> Records shown
────

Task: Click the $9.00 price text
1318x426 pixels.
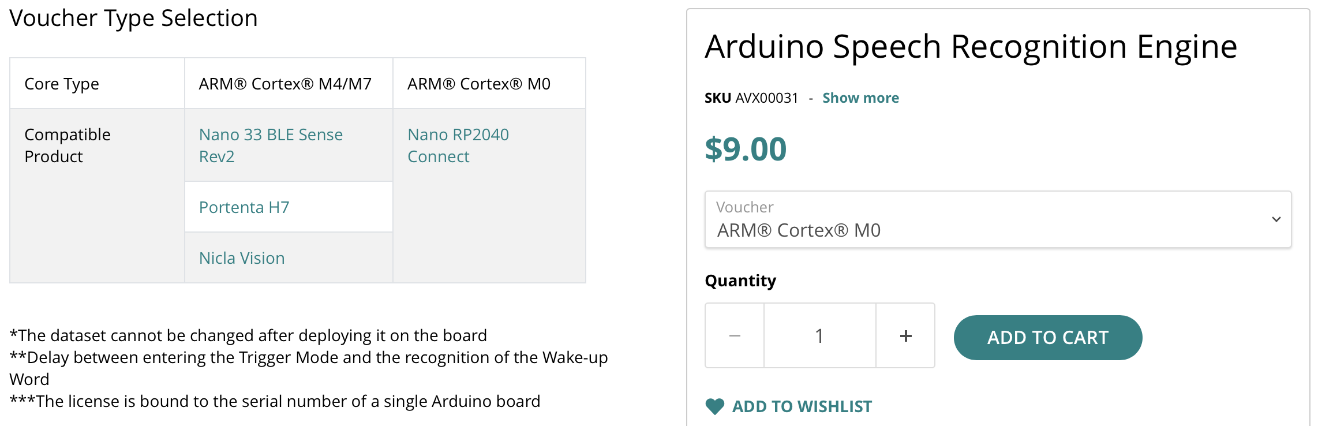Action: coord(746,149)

────

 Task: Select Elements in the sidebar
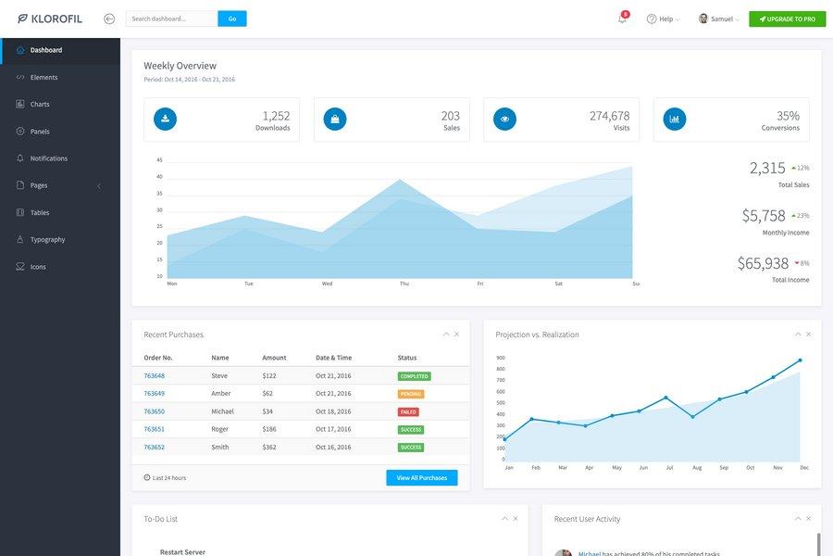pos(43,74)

────

> Given exercise
List every line above that contains the string "Task". Match uppercase and lowercase exactly.

> Written response
Task: Click the $9.00 price text
 Task: Select Elements in the sidebar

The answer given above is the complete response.